— Start EXTRACTED MATERIAL —

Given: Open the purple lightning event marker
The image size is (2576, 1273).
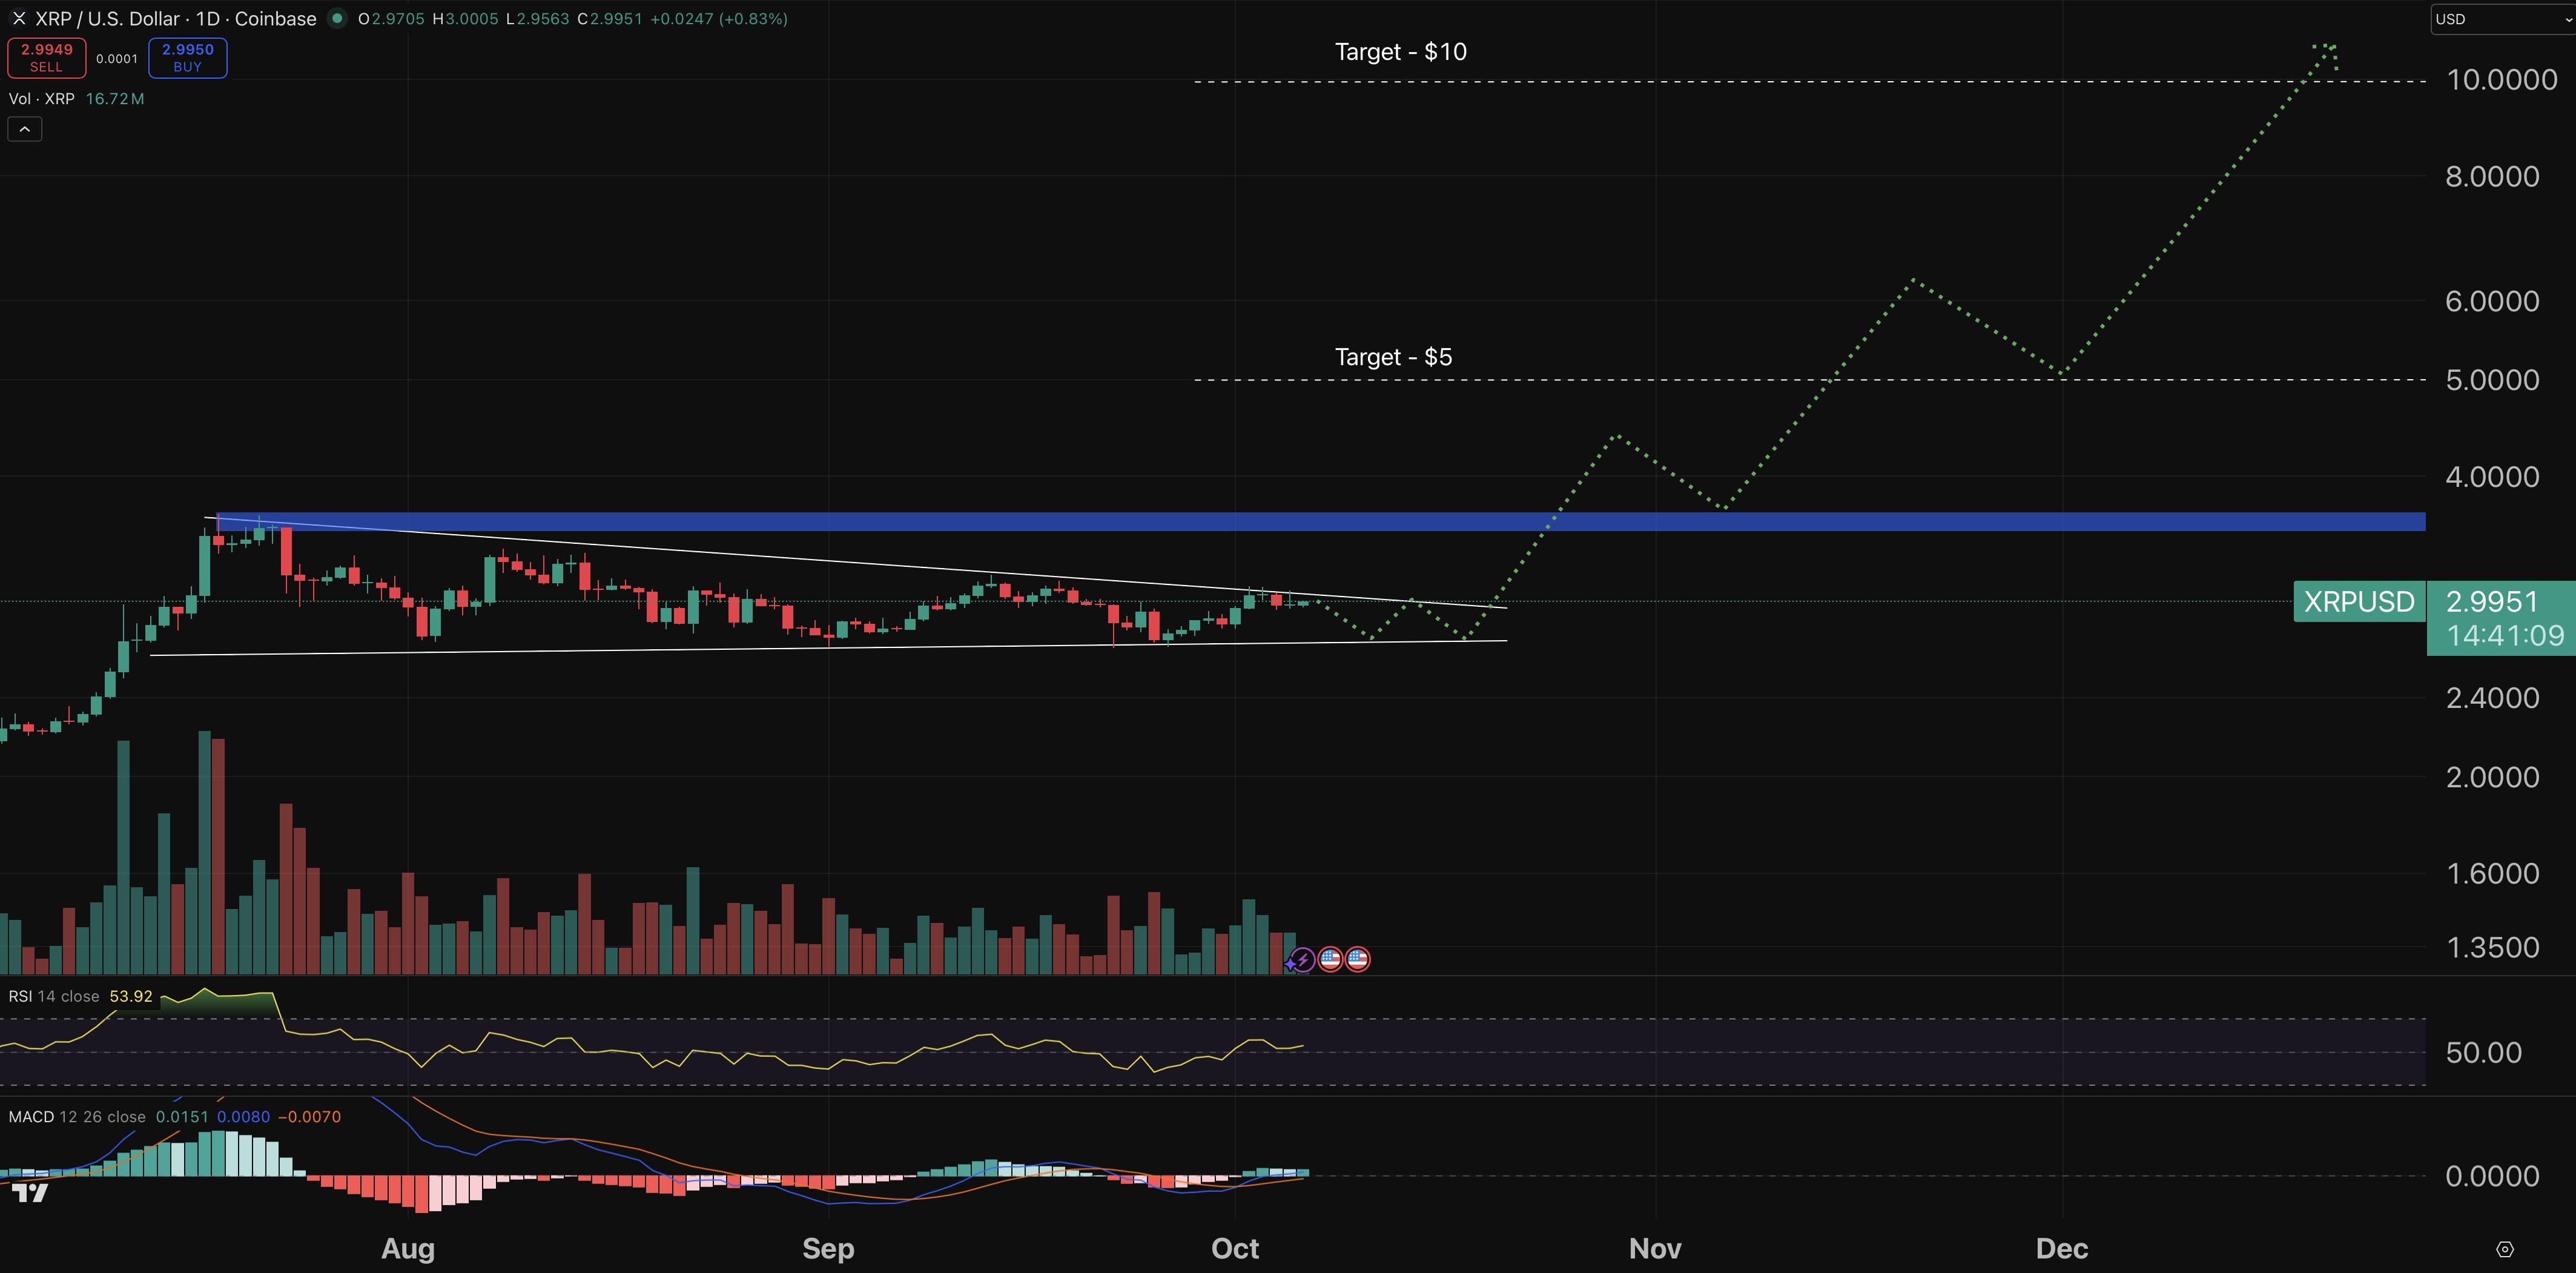Looking at the screenshot, I should coord(1303,960).
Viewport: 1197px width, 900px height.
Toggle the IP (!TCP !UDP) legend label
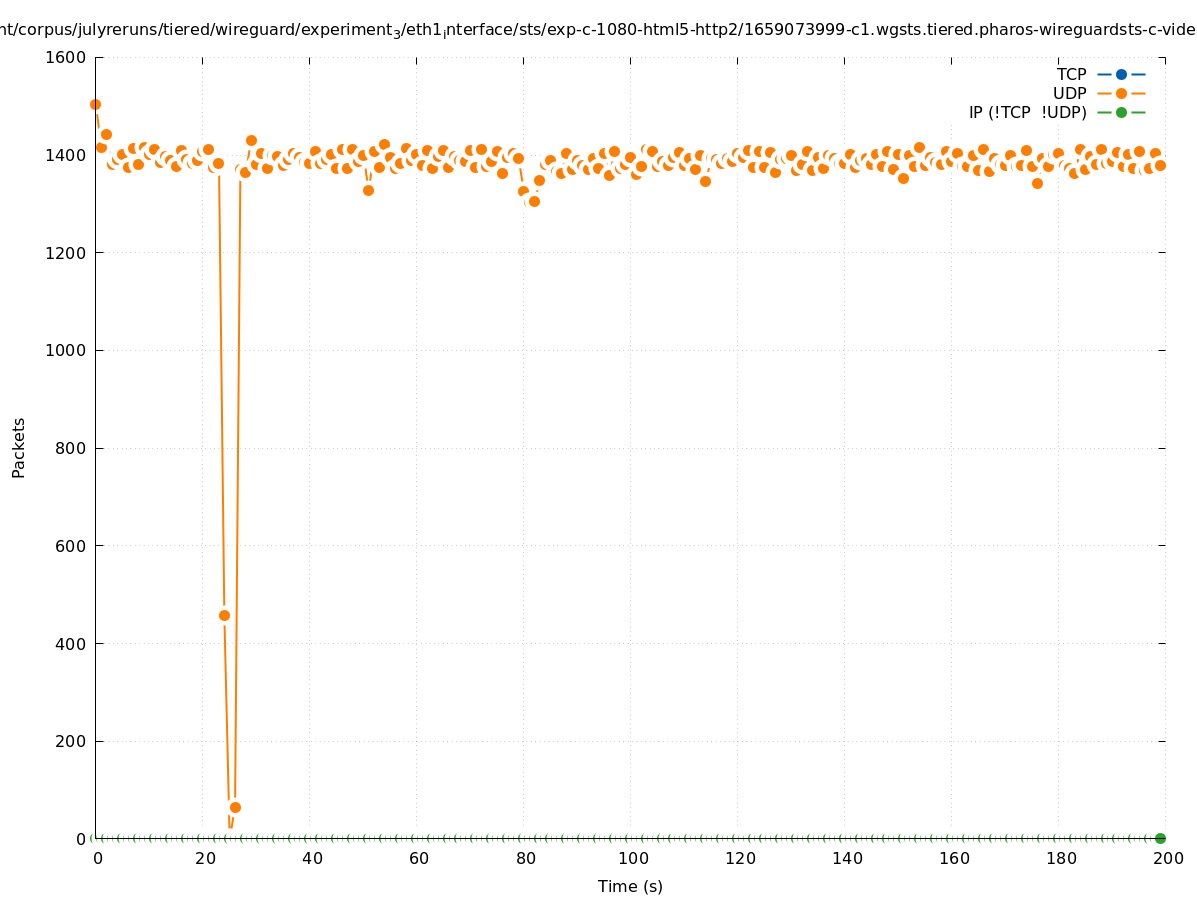coord(1027,112)
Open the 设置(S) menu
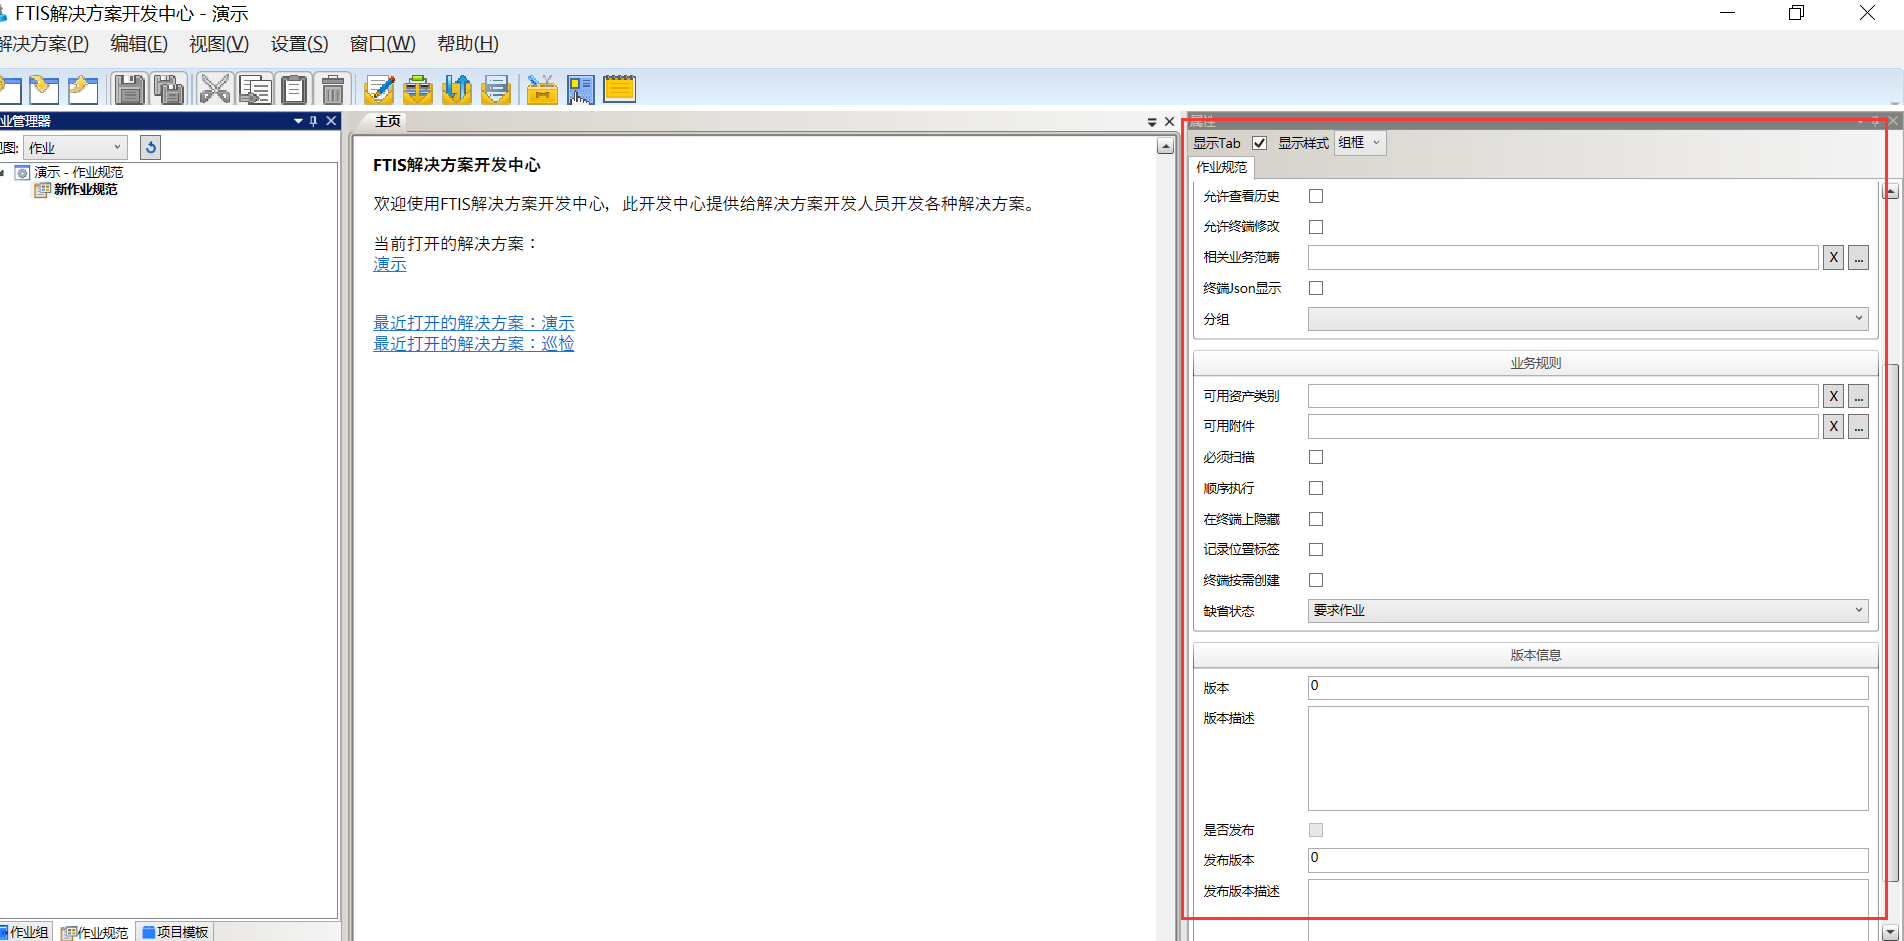The height and width of the screenshot is (941, 1904). pos(299,44)
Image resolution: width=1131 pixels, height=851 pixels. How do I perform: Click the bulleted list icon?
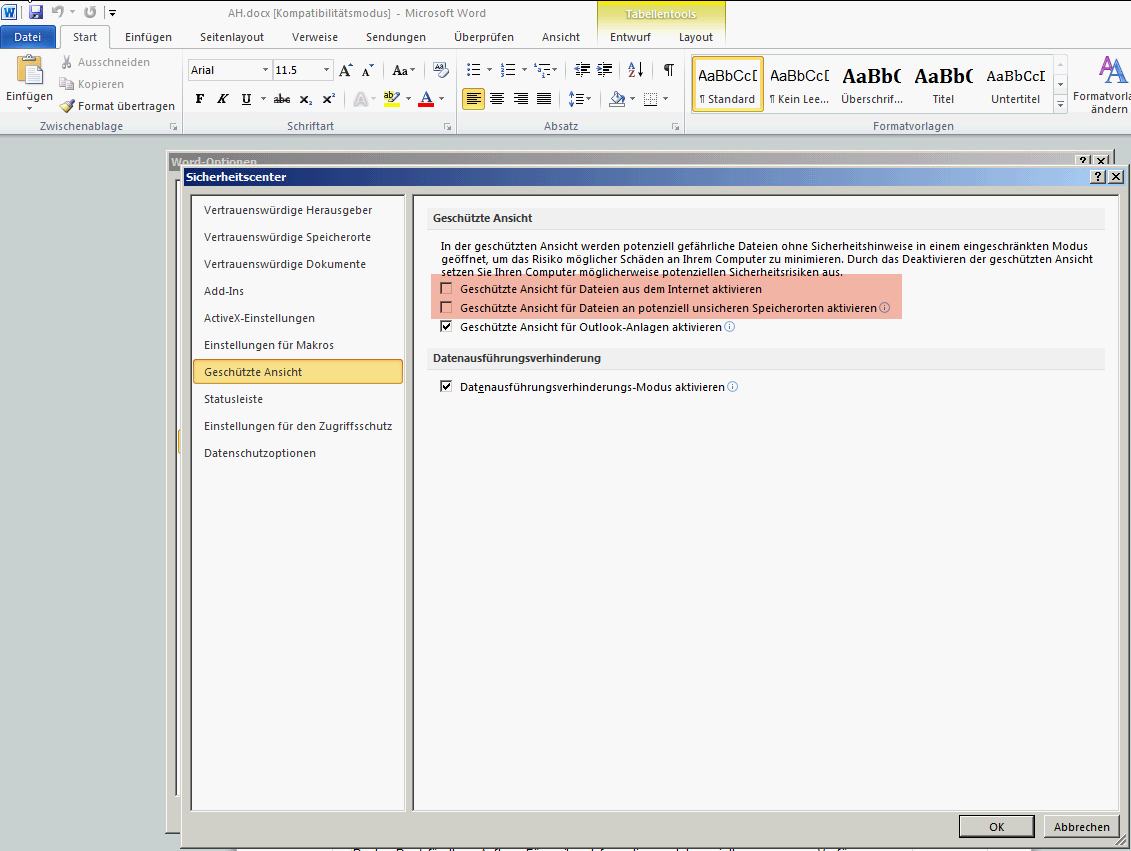coord(474,70)
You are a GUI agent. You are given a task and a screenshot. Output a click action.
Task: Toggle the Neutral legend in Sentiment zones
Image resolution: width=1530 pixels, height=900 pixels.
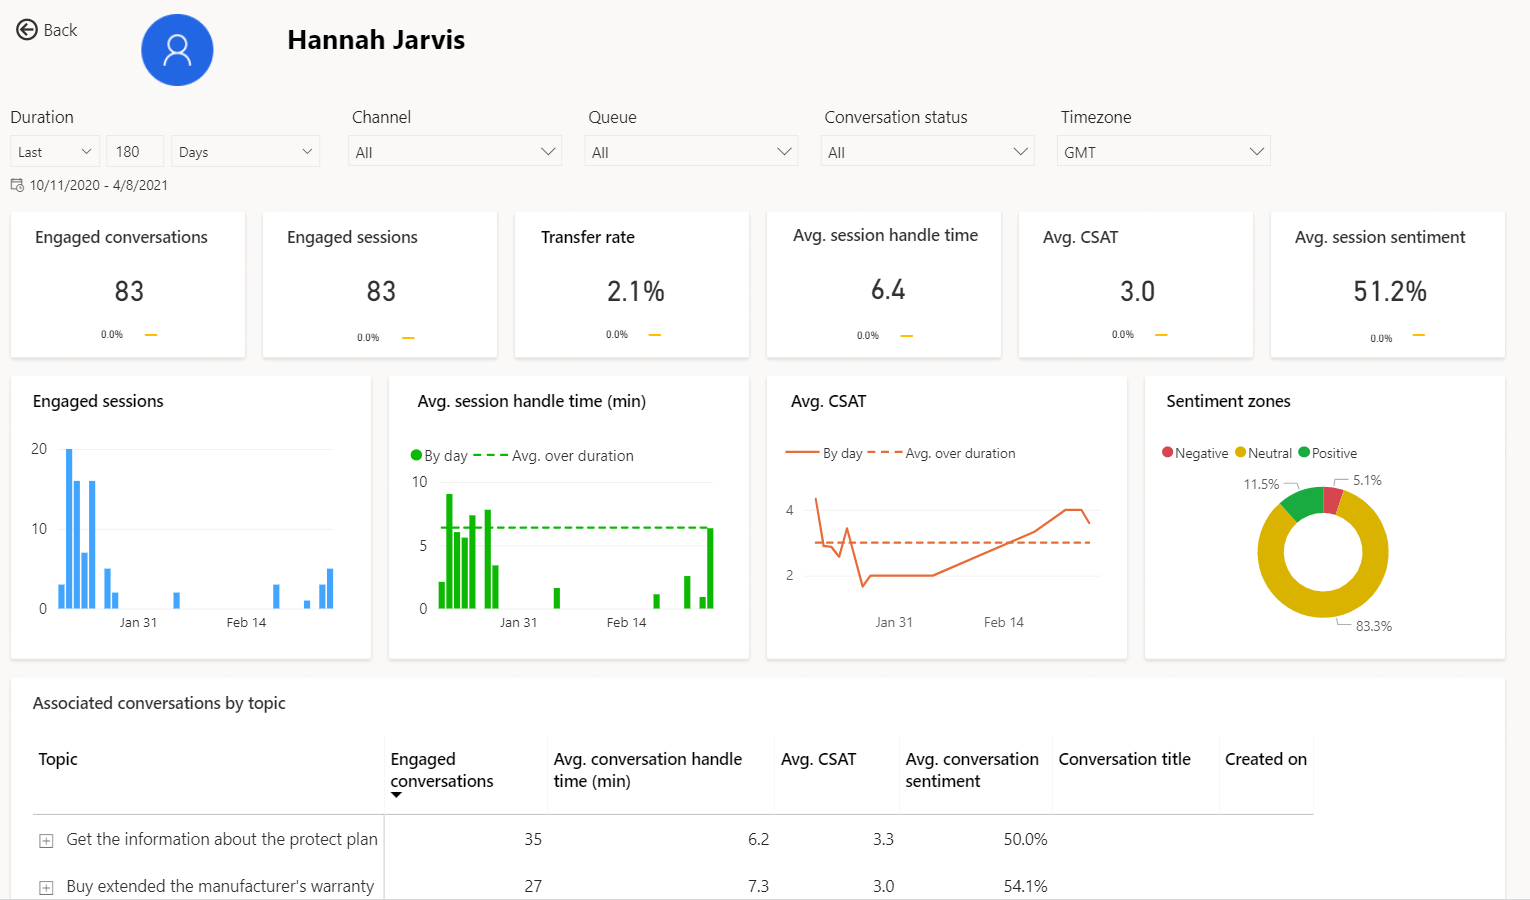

— End EXTRACTED MATERIAL —

» **AIM OF THE TASK**: Update every item above by replacing "Toggle" with "Switch" and leaving everything else as it is. Omit the pictures from the result.

» **FULL SOLUTION**:
Given: Open the purple lightning event marker
The image size is (2576, 1273).
Looking at the screenshot, I should coord(1303,960).
Viewport: 1197px width, 900px height.
Switch the IP (!TCP !UDP) legend label
coord(1027,112)
Open the 设置(S) menu
The height and width of the screenshot is (941, 1904). pos(299,44)
Image resolution: width=1131 pixels, height=851 pixels. How do I perform: Click the bulleted list icon?
coord(474,70)
You are a GUI agent. You are given a task and a screenshot. Output a click action.
Task: Switch the Neutral legend in Sentiment zones
Image resolution: width=1530 pixels, height=900 pixels.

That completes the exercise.